Hoy me desperté. Me desperté con la misma pijama que me pongo todos los días, me desperté y desayuné lo mismo que desayuno siempre, me desperté y me puse la misma ropa que me puse el sábado anterior… pero hoy me desperté y miré al techo una hora tratando de entender el mundo. Hoy no voy a firmar esta columna, no quiero hacerlo y francamente no me interesa; me parece detestable aprovechar la tragedia ajena para hacerme publicidad a mí mismo, y todavía mi nombre no tiene el nivel de Gossain o Peláez, hombres que espero si firmen sus columnas y me ayuden, a partir de su autoridad moral, a saber qué pensar. Hoy no voy a hacer chistes estúpidos, esos que me encanta hacer, hoy no quiero, hoy no tengo ganas ni me da el corazón. Créame que me gustaría, estimado lector, me gustaría hacer alguna referencia a una verdad nacional en la que nadie piensa para que usted se ría un rato, pero hoy no es un día para eso, hoy quiero escribir sobre lo que pasó de frente y sin rodeos, hoy no me quiero escudar detrás de mí sentido del humor. Hoy, si me toca, voy a llorar mientras escribo esto porque lo que busco es entender y, si usted me lo permite, ayudarlo a entender; pero para eso nos toca mirar para adentro.

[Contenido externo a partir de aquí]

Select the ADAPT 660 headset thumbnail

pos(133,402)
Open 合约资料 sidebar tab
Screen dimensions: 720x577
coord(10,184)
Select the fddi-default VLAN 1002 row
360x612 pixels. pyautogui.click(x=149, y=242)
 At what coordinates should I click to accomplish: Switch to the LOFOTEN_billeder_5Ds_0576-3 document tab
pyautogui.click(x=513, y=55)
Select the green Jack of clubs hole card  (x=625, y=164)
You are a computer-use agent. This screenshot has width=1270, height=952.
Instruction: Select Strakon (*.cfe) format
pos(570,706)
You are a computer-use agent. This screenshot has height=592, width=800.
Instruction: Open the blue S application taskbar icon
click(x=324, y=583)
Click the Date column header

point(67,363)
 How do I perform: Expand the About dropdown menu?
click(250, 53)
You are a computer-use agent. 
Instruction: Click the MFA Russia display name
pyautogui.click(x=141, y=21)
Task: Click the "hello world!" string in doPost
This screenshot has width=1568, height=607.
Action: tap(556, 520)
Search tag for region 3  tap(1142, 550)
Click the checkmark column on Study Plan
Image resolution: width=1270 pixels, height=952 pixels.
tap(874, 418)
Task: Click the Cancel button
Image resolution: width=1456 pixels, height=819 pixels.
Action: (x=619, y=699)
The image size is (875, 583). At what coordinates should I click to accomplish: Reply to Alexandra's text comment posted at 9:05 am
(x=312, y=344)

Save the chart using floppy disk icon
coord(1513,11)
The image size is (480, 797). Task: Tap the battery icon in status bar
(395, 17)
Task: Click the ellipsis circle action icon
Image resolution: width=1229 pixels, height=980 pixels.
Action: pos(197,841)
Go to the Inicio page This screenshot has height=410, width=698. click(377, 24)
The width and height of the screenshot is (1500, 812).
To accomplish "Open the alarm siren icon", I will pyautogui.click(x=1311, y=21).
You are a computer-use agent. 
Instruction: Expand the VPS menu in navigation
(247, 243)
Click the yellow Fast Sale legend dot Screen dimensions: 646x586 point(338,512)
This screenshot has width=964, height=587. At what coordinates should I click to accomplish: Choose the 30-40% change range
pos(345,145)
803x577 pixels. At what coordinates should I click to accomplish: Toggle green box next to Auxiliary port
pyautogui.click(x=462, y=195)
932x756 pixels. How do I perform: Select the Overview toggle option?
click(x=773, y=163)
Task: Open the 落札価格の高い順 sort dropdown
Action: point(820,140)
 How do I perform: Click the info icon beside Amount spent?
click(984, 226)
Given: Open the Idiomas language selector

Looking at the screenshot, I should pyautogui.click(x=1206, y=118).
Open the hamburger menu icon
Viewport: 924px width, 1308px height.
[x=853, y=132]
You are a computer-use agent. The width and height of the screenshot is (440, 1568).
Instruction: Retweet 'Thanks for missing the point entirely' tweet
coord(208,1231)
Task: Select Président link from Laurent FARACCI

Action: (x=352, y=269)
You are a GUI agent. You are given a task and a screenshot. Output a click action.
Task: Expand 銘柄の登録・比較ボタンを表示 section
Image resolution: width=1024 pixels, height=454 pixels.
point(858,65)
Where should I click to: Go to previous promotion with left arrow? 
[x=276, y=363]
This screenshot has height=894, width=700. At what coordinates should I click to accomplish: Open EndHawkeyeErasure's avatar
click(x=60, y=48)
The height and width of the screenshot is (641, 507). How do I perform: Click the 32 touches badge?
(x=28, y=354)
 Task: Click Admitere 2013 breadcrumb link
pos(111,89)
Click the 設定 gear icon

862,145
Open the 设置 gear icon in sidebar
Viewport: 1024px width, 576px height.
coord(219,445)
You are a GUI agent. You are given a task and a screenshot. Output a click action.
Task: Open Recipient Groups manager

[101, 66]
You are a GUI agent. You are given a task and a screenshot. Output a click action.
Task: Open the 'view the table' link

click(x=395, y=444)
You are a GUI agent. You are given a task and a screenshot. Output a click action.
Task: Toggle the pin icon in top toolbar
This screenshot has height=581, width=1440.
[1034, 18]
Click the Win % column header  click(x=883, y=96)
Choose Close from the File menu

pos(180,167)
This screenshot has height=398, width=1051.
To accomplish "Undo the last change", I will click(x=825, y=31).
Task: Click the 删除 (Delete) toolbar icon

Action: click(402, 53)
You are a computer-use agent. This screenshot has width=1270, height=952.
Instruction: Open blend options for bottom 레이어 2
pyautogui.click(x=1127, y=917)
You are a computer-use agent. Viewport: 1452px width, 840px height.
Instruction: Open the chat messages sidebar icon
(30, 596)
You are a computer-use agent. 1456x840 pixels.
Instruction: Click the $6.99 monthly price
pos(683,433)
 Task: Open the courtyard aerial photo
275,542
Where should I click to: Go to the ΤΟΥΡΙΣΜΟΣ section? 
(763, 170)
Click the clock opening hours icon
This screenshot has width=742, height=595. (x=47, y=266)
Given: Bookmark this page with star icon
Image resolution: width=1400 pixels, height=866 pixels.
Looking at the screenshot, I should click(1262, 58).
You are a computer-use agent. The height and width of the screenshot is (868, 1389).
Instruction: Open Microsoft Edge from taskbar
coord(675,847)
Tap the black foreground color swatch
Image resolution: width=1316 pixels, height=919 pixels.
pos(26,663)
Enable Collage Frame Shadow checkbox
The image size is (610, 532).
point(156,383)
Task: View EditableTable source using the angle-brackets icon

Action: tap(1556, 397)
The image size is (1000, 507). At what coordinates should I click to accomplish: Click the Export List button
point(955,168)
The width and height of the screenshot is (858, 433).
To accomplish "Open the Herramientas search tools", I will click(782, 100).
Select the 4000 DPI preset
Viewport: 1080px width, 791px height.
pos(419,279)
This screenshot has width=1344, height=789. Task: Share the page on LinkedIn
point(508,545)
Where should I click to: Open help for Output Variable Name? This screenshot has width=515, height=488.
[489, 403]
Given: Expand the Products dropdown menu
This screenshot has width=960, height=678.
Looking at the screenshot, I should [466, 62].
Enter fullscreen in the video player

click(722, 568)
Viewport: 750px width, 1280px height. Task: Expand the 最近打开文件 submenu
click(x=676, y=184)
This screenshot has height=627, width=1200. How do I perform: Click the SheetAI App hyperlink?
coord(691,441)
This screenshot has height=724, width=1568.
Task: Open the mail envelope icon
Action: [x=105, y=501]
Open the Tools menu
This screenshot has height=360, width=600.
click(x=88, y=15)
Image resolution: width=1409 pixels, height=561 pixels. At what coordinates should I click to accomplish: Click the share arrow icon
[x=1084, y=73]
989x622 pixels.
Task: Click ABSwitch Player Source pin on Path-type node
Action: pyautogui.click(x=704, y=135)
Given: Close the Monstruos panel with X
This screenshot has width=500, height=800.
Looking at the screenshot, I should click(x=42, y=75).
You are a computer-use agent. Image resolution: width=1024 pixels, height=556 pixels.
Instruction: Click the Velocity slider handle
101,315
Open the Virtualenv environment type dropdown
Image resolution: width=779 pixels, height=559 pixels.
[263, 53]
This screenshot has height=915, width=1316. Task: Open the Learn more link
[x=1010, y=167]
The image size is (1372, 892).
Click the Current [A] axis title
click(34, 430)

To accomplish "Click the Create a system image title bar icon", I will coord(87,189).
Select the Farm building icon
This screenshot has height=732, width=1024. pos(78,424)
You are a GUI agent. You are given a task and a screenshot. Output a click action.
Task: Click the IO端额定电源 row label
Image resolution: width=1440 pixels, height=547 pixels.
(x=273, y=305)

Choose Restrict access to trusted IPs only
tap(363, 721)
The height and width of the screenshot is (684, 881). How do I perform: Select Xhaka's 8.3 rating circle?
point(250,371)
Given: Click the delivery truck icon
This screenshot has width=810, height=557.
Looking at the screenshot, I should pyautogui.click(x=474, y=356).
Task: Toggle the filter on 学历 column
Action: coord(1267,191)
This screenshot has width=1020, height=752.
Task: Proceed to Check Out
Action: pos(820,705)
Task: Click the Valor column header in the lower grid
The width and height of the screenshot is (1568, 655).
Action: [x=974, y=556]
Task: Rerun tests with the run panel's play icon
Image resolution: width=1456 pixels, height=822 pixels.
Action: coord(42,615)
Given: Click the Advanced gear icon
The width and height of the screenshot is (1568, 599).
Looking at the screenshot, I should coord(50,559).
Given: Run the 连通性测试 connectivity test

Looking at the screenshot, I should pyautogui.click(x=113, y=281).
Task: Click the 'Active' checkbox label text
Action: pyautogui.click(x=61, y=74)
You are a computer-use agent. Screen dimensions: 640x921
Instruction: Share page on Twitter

Fuente: https://blogs.elespectador.com/wp-content/uploads/2015/11/francia.jpg

Hace poco más de once meses yo estaba en Paris. Llegamos por carretera con mis papás y con mi hermana en un tour de Europamundo lleno de latinoamericanos, cada uno más emocionado que el anterior de conocer la cuna de la libertad por sí mismo. Ese primer día no hubo mucho que hacer, paseamos un rato por la ciudad durante lo que los toures paternalistamente llaman “tiempo libre”, y tratamos, a partir del francés chapuceado de mi hermana y mío, de absorber lo más que pudiéramos de la ciudad más linda del mundo. Para mi gran sorpresa los franceses no eran lo que yo pensaba, no eran antipáticos, no sé si es que ya se acostumbraron a los turistas o es porque mi hermana, mis papás y yo tenemos el pelo claro y la piel blanca; pero conmigo fueron supremamente amables. Sí tenían un aire de superioridad, pero no era nada peor a lo que vi en Buenos Aires. Así pasamos la tarde y la noche, paseando y absorbiendo, y con la misma mentalidad nos despertamos el día siguiente, pero ya no iba a poder ser igual.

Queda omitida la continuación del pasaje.